This code keeps dirty data hitting the parser. Readers should pay attention to exception boundaries: business-acceptable parsing failures should enter ParseError, and unknown exceptions are defects that need to be fixed.

Backtest consistency verification is used to ensure that the strategy performs consistently in backtests and simulated trading. What this test protects is “the same set of business semantics for backtesting and real trading”, not a single function.

# illustrative code, not production code
def test_strategy_consistency():
    """verify and"""
    historical_data = load_data("HSI", "2024-01-01", "2024-01-31")

    backtest_result = run_backtest(
        strategy=MyStrategy(),
        data=historical_data,
        mode="backtest",
    )

    simulated_result = run_backtest(
        strategy=MyStrategy(),
        data=historical_data,
        mode="simulation",
    )

    assert len(backtest_result.signals) == len(simulated_result.signals)
    for b_sig, s_sig in zip(backtest_result.signals, simulated_result.signals):
        assert b_sig.timestamp == s_sig.timestamp
        assert b_sig.action == s_sig.action
        assert abs(b_sig.price - s_sig.price) < 0.01

This code should not be understood as “the backtest income and the simulated plate income are exactly the same.” A more precise goal is: under the same event input, the signal quantity, timestamp, action and price semantics should be consistent, and the allowed error must be explicitly written in the assertion.

Boundary time testing is one of the most important regression defense lines for quantitative systems.

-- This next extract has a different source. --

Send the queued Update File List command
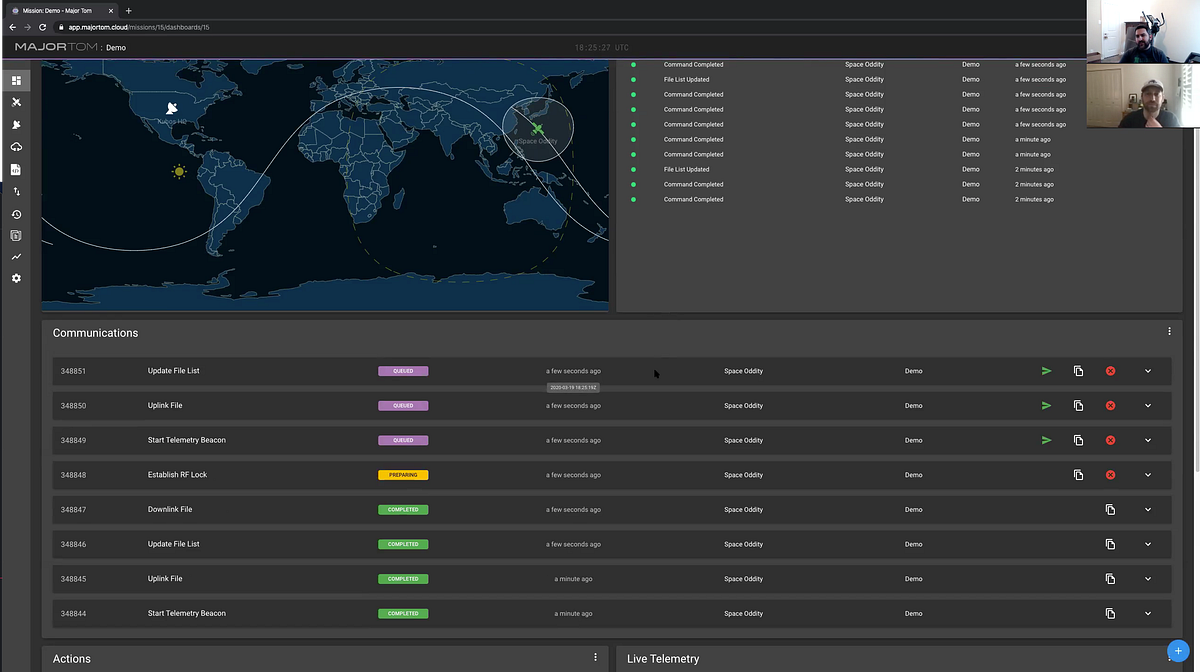 (1047, 371)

There should be fixed fixtures from Friday night trading to Monday morning trading, half-day trading, lunch break, the first opening bar, the last closing bar, and night trading on the eve of holidays.

# illustrative code, not production code
class TestHKFEBoundaryCases:
    """testboundarycase"""

    def test_friday_night_to_monday(self):
        """night session"""
        friday_night = datetime(2024, 1, 5, 23, 0)
        monday_morning = datetime(2024, 1, 8, 9, 15)

        bars = [
            BarData(timestamp=friday_night, close=25000),
            BarData(timestamp=monday_morning, close=25100),
        ]

        result = aggregate_daily(bars)

        assert len(result) == 1
        assert result[0].date == date(2024, 1, 5)

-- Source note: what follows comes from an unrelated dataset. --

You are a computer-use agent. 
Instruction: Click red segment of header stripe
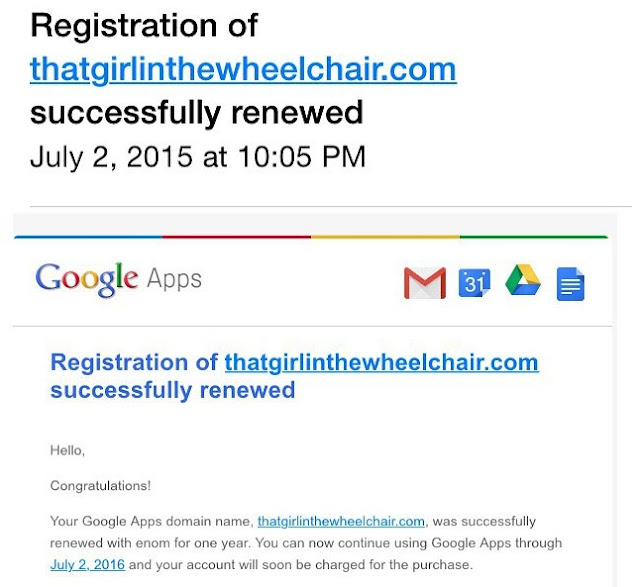[237, 238]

    def test_half_day_holiday(self):
        """half-day sessionmarket close"""
        half_day_close = datetime(2024, 2, 9, 12, 0)
        bars = generate_bars_until(half_day_close)

        assert all(bar.timestamp <= half_day_close for bar in bars)

This code turns overnight, weekly, and half-day markets into fixed regression samples. Readers should focus on the trading day attribution rules, not whether the physical dates are consecutive.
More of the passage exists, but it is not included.